夕食の後、今日はこれで終わりかと思ったら、甘かった。 アグレルは小屋の中で話し始めた。
「お前達、剣と槍ではどちらが強いと思う?」
「槍の方が間合いが遠いので剣よりは有利な場合が多いとは考えますが、戦いの状況や相手によって変わってくるので一概には言えないと思います」とレオン。
「その通りだ。 だから戦いにおいては常に頭を使う必要がある。 しかし人は無意識に自分の最も得意な武器で戦おうとする、不利な状況でもな。 だがそれでは勝てぬ、常に最善の手を考え戦わねば生き残れないのだ。 それで各自瞑想して、敵と戦うのだ」
俺はあぐらを組むと、瞑想を始めた。 相手は水晶の王だった。 あの時にあれをしたら、こうしたらと考えるのだが、何度やっても負けるのだった。

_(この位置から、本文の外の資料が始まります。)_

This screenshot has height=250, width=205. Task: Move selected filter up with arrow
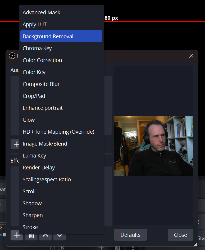45,235
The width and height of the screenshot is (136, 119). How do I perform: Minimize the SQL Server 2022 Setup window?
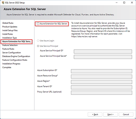click(117, 2)
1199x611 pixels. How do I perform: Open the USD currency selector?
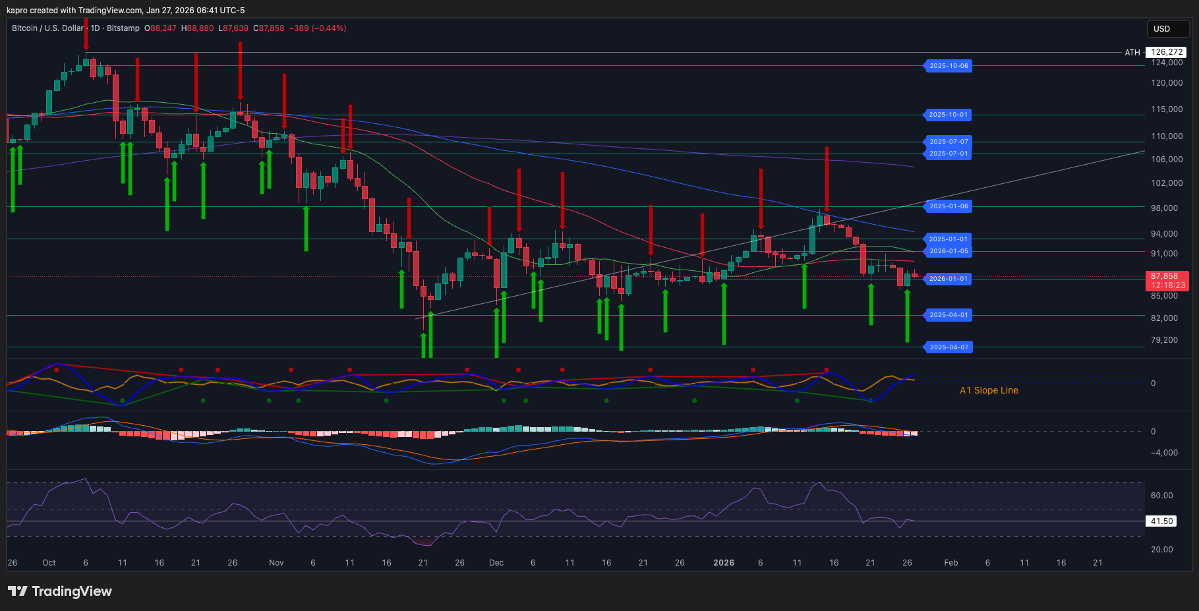click(1167, 29)
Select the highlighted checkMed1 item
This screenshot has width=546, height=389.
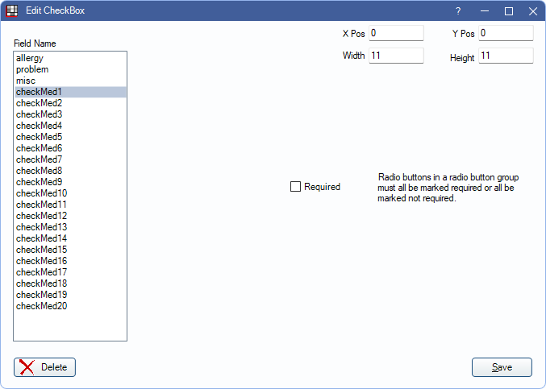39,93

「こら、寝るな」 アドルがアグレルに殴られていた。 そんなことが1時間ほど続いて、今日の修行が終わった。
「明日は日の出と共に起きて、朝食までに尾根まで2往復だ」
「えーっ、死ぬ」とエレイン。
「死ぬ、死ぬっていう奴に限って簡単に死なぬわ。 さっさと寝ろ」
次の日から本格的な修行が始まった。 山の登り下りだけでなく、日中は森の中を駆け回る課題が加わった。

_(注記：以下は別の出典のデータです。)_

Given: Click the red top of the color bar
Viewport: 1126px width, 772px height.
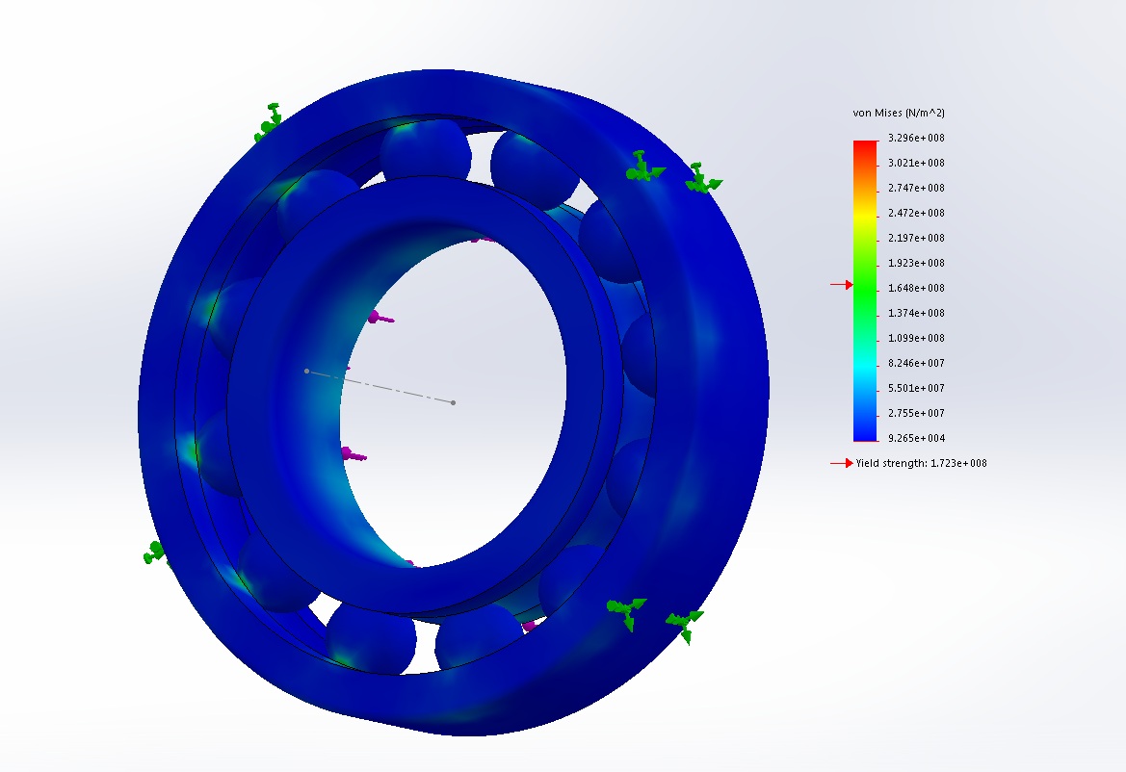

「良いか、山の登り下りは目的が二つある。 体の強化と呼吸法の習得だ。 森の中を駆けるのは、体力の増強の他に瞬時の状況判断を養うためだ。 常に周りに気をつけないと枝にぶつかる、木の根につまづく、蛇が出るかもしれない、岩で足を切るかもしれない。 次に起こることを予測して瞬時に対応する訓練なのだ」 午前中は森の中を駆け回って過ぎた。 ほとんどの人間が額にこぶをつくり、腕や膝にすりむいた傷を作っていた。 皆が必死になって頑張っていたとき、一人だけ気ままに遊び回っている奴がいた、グレンだ。 グレンは日中は山の上を飛び回って遊び、夕方になると戻ってくるのだった。
午後になると、アグレルは箱を持って来た。 その箱を空けると、糸やひもが入っていた。 庭に打たれた杭の上に黄色の柿のような果実が載っていた。
「これからやるのは、レムの効果を最大化するための修行だ」 そう言うとアグレルは30センチほどの糸の端を数回人差し指に巻いた。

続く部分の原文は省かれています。